|Shreya Paul of Jadavpur University, who won the best speaker trophy
As the battle for the White House between Barack Obama and Mitt Romney gets hotter by the day, the American Center in Calcutta held a rather topical debate along with the Institute of Leadership Entrepreneurship and Development (iLead) on the institute’s Topsia campus on Friday afternoon. This was the second edition of the Jefferson Debates and the motion this year was: National elections do not have an international impact.
There were 10 teams in the fray, three from Jadavpur University, two from St. Xavier’s College and one each from NSHM, Bhavan’s Institute of Management Science (BIMS), Shri Shikshayatan, Calcutta University and iLead.
“I was a super-debater in high school. I loved to argue, probably because my soul is part Bengali,” quipped Jeffrey K. Reneau, the director of American Center and moderator for the day.
The format of the debate was quite interesting. Instead of the usual two, each team consisted of three members — two speakers and a “researcher”.
“Teams will be judged on the basis of style and strategy,” said judge Rachel Sunden, the deputy director of the American Center. She was joined on the judges’ panel by Sucheta Ghosh, a professor of international relations at JU, and Dipali Singhi, the principal of JD Birla College.
Soon it was over to the debaters, who unleashed a war of words on national and world politics.
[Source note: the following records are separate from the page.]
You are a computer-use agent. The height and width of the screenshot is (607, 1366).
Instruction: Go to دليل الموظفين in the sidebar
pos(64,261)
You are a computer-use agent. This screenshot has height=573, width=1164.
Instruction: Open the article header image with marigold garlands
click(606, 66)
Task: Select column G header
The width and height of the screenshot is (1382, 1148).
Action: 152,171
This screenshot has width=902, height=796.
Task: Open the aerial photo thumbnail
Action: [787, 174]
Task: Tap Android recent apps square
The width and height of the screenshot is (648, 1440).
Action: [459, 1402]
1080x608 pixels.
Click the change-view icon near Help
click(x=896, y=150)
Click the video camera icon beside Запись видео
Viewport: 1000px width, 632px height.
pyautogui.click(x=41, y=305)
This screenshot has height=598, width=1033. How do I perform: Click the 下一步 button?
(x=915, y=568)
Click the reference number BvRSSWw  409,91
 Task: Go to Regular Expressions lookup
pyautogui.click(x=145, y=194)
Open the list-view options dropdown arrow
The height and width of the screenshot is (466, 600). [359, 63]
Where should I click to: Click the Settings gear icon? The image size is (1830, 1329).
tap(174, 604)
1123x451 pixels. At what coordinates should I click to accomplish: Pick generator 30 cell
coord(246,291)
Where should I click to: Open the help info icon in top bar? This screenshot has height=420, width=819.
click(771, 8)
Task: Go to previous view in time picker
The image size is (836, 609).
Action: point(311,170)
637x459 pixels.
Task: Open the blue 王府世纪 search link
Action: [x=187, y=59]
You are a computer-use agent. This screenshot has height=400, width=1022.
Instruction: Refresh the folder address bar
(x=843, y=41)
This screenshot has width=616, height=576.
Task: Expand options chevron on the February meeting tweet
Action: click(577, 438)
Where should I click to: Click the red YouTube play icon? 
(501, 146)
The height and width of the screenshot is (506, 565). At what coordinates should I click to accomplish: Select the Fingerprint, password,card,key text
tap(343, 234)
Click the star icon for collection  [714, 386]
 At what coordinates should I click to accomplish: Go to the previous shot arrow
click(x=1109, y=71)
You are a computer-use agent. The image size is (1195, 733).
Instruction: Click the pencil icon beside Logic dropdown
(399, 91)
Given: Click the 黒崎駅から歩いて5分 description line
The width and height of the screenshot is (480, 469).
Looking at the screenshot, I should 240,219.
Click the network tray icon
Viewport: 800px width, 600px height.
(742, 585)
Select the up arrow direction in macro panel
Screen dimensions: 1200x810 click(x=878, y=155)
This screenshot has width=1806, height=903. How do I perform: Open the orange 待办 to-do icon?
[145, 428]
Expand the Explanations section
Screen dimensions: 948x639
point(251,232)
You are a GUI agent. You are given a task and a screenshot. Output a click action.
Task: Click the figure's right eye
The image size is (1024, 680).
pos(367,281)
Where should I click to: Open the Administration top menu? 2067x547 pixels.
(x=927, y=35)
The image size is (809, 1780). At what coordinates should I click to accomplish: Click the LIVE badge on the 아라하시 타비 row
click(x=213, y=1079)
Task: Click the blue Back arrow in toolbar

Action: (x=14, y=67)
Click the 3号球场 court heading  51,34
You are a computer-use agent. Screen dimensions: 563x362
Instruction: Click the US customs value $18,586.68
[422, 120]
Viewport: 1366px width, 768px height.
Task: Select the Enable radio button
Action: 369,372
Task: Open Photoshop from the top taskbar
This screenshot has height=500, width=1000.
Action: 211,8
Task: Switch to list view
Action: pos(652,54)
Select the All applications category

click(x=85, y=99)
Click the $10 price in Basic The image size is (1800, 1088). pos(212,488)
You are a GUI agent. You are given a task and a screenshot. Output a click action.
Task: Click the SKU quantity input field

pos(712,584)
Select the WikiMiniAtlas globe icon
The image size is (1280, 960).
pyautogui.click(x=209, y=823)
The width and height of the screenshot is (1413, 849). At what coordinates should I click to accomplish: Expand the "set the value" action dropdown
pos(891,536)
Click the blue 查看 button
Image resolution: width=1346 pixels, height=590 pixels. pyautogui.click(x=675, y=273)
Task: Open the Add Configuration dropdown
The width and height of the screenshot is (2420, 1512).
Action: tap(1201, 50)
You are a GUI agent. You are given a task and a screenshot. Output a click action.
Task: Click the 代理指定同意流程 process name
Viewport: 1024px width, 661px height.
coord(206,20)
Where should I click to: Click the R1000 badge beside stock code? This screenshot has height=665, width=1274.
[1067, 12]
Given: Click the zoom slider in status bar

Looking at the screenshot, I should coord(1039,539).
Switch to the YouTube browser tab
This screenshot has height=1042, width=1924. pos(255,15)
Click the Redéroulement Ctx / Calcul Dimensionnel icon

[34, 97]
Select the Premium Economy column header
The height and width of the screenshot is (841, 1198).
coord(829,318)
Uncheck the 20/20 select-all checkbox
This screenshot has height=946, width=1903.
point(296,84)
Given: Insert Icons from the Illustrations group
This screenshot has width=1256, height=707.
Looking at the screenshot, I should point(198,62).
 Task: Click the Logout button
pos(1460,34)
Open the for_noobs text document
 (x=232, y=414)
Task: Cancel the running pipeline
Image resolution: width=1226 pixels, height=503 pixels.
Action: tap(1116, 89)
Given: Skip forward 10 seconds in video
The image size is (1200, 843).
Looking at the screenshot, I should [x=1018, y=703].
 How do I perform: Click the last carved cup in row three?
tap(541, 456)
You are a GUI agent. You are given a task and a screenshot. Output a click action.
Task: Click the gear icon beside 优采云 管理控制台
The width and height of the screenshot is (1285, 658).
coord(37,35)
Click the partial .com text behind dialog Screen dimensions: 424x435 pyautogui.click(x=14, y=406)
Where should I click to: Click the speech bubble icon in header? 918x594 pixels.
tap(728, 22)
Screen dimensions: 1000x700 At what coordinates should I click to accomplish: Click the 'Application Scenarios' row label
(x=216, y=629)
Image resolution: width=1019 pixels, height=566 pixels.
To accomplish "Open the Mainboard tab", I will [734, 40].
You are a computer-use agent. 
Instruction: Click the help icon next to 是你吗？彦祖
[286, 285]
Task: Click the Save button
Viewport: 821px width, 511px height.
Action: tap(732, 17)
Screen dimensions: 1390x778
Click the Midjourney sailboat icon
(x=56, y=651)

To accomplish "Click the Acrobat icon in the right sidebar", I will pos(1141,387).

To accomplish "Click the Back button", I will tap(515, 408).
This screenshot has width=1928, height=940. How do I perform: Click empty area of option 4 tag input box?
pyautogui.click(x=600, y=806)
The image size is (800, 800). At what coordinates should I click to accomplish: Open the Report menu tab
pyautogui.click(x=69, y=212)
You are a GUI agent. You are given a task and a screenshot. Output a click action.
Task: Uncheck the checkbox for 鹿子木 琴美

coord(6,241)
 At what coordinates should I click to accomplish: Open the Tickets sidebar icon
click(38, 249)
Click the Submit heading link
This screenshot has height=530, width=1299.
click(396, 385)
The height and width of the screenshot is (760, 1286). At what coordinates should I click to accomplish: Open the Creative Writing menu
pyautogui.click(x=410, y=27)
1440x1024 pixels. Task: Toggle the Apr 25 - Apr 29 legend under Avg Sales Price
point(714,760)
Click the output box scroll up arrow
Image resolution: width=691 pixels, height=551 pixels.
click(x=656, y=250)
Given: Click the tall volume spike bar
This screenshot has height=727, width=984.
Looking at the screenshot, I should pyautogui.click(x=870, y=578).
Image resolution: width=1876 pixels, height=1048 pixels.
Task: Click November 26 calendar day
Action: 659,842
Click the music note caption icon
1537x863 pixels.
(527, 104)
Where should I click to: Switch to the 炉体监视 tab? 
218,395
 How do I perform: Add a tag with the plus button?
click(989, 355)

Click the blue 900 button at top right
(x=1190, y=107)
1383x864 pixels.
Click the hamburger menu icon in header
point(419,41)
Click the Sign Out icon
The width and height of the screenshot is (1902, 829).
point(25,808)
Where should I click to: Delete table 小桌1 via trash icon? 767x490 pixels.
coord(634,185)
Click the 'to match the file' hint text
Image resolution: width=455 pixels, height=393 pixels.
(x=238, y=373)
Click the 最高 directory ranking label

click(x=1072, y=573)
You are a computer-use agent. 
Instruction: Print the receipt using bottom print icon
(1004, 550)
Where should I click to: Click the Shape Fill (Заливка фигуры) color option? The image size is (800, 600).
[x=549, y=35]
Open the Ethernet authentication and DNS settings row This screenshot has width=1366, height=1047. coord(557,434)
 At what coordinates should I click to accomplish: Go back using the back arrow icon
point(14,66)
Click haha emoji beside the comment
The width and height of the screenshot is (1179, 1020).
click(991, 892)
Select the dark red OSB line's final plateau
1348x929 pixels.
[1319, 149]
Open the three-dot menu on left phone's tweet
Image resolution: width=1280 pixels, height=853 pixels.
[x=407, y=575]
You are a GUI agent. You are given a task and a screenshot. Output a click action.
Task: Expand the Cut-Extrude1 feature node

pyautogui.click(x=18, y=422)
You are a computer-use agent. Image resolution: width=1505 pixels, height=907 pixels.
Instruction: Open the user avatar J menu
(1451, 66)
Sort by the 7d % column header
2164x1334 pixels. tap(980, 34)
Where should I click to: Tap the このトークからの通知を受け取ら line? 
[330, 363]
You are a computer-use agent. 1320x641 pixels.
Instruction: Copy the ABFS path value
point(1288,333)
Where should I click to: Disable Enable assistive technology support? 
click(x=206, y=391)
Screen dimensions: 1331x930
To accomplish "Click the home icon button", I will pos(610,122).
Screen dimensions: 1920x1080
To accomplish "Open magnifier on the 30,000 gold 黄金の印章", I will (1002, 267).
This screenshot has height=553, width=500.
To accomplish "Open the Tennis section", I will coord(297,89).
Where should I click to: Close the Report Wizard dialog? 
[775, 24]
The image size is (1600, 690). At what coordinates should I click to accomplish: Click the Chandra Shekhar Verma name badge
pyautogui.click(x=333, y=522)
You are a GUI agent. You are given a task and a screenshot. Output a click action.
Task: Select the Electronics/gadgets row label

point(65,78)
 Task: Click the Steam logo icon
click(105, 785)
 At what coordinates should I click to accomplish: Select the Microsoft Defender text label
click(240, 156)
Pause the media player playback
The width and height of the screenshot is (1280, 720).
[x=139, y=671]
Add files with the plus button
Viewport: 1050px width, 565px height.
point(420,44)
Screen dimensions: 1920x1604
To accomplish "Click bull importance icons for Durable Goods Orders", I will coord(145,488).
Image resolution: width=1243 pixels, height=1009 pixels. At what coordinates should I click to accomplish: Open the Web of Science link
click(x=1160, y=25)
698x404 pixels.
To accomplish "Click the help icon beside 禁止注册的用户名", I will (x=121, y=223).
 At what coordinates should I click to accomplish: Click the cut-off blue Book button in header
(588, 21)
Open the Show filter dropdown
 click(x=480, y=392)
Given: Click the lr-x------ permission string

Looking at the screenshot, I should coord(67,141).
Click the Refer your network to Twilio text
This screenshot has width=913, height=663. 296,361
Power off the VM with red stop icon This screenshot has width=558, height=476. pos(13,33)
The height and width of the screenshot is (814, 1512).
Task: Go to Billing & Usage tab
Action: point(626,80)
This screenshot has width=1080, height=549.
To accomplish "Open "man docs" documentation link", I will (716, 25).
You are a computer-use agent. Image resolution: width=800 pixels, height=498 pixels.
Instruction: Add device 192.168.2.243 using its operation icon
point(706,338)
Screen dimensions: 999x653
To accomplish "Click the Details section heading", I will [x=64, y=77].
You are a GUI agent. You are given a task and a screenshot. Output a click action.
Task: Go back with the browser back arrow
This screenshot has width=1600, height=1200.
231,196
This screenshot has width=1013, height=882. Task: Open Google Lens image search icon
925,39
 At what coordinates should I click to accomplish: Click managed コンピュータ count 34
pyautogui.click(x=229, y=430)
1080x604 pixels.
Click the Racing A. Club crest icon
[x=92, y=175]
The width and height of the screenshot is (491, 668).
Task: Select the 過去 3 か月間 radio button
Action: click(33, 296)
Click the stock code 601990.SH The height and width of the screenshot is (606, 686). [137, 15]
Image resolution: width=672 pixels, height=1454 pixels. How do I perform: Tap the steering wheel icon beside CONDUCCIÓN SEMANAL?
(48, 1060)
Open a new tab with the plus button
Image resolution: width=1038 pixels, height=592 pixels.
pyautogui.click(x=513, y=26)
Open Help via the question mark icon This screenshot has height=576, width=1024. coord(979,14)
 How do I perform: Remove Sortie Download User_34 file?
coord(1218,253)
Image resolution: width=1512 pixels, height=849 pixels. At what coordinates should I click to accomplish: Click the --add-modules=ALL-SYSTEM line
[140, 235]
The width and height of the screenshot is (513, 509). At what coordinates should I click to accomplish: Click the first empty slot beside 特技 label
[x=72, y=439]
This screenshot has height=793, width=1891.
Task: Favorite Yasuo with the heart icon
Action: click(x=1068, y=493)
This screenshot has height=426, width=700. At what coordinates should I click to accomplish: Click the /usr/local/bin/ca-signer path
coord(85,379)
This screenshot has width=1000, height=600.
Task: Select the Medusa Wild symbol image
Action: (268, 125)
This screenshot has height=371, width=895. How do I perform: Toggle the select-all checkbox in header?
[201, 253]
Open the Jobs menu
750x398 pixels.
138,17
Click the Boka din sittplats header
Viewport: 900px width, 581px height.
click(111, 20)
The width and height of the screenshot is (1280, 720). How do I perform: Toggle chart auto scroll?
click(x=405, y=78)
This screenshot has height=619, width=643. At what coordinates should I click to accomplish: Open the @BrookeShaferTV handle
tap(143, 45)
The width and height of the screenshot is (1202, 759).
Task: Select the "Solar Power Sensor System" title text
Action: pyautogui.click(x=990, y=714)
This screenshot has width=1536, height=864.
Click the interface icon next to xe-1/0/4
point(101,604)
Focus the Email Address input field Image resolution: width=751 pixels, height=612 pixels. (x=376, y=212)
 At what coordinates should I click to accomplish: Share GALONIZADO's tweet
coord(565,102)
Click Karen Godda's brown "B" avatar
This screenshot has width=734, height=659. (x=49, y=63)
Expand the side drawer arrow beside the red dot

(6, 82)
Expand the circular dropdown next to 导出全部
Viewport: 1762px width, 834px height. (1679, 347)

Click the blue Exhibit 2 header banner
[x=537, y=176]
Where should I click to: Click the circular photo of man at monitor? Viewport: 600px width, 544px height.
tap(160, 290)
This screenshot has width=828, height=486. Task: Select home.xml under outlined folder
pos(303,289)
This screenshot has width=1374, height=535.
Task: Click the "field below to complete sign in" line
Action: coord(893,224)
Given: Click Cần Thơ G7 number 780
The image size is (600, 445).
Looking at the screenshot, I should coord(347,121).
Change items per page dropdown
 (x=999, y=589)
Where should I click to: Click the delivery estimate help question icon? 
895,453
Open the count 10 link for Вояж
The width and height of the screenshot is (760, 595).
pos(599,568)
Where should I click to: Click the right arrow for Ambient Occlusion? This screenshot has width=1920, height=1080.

While Team BIMS made an attempt at a semantic battle and tried to define the term “elections”, Team iLead’s Priyanka Talukdar’s comment “morning shows the day” while explaining how small matters of local importance often add up to issues of global significance, not only earned her a round of applause but also the runners-up prize for best speaker.
The girls from Shri Shikshayatan quoted world leaders like Joseph Stalin and argued against the motion by pointing out that the word “national” was actually a part of the word “international” and therefore, national elections did, in fact, have an international impact.
While some students put forward simple and hard-to-refute arguments, some like Nirjhar Mukherjee of JU Team 1 were inclined towards grand statements, making the debate lively and engaging. “Within the next four minutes, I will take you all on a world tour,” he opened and proceeded to state historical events of various countries to support his thoughts against the motion.
The top honours went to JU Team 3, which spoke for the motion. “For the 2012 US elections, my dad is more interested in his dinner-time biryani than Barack Obama,” started Shreya Paul of JU Team 3, and went on to win the best speaker award. JU Team 2 was declared the runner-up.